● What you should do: Every line of the entries with the word "page" in it should be shown.

══ Input material

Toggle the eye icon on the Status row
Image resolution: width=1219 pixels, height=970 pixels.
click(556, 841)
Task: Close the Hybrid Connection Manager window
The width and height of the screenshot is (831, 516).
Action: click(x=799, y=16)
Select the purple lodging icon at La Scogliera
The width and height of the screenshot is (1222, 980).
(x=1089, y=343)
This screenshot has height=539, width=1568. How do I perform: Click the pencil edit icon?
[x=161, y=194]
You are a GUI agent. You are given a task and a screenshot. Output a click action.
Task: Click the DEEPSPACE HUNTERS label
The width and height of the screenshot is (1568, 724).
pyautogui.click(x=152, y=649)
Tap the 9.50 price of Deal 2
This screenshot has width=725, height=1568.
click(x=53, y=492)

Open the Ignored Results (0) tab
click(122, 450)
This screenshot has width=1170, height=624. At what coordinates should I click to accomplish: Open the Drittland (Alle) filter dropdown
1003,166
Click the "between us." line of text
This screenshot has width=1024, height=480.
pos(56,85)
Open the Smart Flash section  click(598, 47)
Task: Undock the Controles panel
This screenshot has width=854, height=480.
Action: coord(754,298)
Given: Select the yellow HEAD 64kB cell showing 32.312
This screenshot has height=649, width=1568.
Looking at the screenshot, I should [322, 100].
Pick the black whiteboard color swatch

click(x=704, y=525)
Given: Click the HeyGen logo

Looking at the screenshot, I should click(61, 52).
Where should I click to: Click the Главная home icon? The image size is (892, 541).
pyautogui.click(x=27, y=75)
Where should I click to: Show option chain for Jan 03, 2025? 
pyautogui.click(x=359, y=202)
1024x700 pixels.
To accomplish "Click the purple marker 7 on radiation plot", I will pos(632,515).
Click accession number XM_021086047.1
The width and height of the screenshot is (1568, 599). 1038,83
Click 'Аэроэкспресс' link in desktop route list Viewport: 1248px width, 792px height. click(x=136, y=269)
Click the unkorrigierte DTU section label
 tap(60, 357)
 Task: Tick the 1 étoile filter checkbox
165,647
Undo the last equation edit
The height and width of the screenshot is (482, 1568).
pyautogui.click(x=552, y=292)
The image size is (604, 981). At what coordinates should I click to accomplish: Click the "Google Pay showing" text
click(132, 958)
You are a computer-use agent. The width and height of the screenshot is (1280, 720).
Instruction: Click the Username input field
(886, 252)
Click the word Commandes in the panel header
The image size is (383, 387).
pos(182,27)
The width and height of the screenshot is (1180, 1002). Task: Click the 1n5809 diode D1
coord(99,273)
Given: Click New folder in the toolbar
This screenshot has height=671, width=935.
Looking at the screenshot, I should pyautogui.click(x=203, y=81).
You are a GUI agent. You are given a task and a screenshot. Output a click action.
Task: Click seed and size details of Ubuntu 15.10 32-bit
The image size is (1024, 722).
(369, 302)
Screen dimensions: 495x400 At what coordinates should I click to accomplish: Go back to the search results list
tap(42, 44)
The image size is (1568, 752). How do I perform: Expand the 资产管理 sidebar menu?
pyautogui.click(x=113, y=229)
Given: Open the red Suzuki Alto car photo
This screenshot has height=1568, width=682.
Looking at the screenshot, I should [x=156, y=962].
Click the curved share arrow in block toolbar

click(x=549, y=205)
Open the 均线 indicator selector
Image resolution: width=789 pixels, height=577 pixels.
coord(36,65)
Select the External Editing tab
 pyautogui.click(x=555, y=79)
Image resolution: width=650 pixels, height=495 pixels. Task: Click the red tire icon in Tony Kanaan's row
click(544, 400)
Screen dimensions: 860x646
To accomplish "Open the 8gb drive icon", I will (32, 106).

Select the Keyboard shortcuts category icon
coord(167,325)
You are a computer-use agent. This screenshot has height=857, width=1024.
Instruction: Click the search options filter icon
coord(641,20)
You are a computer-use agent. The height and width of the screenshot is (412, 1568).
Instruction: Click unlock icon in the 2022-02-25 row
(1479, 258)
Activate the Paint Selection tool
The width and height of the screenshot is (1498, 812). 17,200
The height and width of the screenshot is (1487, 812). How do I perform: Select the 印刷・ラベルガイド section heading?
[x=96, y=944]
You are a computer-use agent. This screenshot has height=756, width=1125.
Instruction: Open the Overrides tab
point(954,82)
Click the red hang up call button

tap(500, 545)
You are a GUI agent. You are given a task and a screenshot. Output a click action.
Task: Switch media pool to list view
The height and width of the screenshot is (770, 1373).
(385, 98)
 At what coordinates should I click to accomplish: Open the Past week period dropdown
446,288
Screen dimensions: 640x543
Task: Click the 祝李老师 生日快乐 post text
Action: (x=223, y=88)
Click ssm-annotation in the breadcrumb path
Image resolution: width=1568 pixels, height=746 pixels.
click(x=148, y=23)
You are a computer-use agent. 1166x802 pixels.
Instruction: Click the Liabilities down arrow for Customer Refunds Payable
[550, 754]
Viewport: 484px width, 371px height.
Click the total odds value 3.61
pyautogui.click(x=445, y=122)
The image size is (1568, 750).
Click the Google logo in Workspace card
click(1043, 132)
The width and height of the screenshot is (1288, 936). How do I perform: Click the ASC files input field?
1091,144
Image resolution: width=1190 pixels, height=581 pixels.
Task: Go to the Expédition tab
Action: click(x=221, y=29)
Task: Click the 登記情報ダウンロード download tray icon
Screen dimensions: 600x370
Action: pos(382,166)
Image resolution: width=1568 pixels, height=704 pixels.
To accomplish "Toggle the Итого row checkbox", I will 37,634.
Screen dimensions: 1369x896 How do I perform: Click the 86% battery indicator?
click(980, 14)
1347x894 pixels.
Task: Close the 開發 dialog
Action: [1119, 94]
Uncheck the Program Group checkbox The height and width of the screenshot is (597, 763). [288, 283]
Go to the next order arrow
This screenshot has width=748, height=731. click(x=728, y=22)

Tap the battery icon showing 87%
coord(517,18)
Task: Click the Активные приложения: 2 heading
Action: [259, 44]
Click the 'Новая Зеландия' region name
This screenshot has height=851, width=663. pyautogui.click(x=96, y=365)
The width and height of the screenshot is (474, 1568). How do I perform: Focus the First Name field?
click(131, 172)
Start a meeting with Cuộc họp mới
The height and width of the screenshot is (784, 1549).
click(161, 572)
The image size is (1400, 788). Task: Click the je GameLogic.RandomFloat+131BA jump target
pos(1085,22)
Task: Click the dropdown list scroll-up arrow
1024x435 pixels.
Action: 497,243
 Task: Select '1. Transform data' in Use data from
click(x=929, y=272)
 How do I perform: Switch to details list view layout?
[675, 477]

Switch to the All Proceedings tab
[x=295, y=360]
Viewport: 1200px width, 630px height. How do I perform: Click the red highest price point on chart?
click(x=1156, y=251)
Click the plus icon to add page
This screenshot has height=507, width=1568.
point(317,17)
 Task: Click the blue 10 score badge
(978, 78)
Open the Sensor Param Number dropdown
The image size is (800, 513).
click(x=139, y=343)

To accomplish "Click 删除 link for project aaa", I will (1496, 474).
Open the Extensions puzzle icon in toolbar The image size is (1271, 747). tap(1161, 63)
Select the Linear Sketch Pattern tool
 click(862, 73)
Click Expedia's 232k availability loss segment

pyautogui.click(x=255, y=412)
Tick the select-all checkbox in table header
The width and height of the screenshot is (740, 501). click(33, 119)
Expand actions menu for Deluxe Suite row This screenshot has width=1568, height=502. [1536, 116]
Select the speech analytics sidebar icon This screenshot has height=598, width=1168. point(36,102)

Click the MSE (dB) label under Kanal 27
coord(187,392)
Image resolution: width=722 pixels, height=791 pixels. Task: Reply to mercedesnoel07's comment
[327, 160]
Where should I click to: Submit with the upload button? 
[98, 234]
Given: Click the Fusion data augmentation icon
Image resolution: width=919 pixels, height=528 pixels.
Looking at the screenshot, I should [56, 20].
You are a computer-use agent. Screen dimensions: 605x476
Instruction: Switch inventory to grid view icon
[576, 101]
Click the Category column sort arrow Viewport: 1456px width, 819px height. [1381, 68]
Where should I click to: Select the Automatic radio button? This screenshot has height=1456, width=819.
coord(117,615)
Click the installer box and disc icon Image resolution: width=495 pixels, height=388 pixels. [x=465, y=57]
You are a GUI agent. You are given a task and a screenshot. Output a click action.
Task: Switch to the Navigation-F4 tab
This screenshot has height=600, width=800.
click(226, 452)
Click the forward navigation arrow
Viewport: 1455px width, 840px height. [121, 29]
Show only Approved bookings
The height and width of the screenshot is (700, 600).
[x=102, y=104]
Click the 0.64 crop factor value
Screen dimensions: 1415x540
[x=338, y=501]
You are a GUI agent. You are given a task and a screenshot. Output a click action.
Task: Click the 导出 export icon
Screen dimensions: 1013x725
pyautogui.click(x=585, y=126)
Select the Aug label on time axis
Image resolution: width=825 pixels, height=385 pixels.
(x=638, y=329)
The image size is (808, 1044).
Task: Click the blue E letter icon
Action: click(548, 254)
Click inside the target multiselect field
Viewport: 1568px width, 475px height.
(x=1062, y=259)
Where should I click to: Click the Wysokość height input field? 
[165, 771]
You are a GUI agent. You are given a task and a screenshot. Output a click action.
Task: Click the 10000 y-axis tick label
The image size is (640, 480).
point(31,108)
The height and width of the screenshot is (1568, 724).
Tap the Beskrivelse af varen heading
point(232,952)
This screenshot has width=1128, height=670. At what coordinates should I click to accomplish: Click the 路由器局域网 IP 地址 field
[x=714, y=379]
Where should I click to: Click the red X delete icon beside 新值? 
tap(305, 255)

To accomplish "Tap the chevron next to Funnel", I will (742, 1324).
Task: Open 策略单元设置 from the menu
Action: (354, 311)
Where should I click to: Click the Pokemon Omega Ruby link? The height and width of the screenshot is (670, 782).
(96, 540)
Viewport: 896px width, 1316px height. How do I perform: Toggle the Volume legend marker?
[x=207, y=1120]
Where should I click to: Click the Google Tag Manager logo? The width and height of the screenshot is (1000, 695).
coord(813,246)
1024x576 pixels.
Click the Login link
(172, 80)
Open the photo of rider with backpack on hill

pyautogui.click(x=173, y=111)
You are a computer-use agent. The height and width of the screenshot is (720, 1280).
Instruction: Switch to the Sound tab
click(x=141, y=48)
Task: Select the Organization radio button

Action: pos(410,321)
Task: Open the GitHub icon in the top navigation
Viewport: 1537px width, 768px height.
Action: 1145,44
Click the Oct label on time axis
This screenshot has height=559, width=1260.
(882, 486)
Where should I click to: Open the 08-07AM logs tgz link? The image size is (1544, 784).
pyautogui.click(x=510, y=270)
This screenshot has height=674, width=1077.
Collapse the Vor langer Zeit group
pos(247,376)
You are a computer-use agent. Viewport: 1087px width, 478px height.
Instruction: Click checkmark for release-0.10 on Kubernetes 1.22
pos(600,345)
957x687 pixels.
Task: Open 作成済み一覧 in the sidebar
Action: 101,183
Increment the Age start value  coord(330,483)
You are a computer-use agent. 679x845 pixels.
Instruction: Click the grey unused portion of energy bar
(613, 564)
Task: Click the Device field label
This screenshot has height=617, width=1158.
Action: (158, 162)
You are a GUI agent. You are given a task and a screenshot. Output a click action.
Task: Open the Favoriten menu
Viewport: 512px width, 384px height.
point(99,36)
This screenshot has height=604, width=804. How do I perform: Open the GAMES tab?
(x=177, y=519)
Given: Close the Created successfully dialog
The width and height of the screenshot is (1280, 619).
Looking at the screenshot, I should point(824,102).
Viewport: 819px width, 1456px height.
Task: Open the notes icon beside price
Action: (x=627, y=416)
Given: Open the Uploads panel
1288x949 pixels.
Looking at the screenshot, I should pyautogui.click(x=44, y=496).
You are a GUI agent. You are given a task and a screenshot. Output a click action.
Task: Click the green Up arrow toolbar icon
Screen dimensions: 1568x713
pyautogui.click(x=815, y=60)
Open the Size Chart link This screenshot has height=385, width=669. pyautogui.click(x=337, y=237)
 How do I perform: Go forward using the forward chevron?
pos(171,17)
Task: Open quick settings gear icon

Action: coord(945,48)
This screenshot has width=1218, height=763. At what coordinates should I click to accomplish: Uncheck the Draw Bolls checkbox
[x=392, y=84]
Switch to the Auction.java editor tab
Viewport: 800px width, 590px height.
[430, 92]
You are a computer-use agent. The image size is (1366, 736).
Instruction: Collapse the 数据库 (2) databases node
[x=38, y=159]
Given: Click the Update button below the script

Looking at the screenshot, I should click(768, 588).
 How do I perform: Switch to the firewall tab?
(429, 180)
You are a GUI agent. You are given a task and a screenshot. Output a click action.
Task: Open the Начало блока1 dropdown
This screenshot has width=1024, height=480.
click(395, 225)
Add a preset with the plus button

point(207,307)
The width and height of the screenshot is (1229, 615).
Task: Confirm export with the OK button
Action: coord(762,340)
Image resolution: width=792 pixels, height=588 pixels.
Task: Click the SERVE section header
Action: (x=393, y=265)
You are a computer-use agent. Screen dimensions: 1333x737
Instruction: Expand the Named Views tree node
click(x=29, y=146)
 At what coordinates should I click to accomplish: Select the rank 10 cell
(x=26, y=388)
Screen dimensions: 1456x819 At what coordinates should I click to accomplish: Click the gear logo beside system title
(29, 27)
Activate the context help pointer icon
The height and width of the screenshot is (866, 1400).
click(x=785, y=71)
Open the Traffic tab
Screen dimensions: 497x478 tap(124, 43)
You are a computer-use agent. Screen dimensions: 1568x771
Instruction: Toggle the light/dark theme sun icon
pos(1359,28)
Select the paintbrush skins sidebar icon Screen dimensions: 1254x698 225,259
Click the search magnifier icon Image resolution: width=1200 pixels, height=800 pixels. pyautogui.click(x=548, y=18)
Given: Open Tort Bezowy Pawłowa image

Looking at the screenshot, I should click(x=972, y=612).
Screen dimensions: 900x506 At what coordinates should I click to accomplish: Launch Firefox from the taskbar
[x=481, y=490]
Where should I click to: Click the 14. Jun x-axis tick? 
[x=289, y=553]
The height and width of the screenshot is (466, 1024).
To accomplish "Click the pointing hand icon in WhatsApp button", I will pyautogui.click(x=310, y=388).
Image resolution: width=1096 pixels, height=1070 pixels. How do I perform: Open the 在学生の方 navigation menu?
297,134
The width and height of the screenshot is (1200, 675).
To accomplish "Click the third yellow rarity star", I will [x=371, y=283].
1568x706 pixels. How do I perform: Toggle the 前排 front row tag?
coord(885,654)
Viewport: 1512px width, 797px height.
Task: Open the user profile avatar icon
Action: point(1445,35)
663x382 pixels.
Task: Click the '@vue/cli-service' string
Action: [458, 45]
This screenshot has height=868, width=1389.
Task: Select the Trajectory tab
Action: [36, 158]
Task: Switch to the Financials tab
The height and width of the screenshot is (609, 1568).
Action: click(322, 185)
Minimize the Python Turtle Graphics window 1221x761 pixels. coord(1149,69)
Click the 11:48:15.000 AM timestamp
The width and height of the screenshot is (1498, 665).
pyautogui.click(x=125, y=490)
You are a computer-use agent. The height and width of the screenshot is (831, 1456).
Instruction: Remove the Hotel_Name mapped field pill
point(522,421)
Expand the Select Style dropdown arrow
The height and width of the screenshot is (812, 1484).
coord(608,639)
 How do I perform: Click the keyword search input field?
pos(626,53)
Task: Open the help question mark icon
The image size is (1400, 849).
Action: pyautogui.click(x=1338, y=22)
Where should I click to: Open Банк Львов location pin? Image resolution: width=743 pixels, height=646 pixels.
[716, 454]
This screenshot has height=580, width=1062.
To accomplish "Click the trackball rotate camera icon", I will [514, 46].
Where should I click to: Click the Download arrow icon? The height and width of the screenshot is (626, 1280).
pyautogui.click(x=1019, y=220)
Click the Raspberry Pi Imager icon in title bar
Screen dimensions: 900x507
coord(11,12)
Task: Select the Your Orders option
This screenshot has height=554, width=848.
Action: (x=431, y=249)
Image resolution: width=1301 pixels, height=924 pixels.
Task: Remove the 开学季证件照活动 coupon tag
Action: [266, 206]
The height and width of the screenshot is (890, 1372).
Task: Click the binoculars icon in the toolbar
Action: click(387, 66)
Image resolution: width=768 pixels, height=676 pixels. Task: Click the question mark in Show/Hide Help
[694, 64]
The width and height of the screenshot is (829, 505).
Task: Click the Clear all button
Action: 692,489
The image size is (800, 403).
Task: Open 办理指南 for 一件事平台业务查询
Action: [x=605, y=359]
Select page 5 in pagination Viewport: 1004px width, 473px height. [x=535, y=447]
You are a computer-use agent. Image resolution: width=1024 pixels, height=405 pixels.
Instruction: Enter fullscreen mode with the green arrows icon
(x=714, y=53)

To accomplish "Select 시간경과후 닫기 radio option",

════

● Result of the task:
Click the plus icon to add page
Select page 5 in pagination Viewport: 1004px width, 473px height. [x=535, y=447]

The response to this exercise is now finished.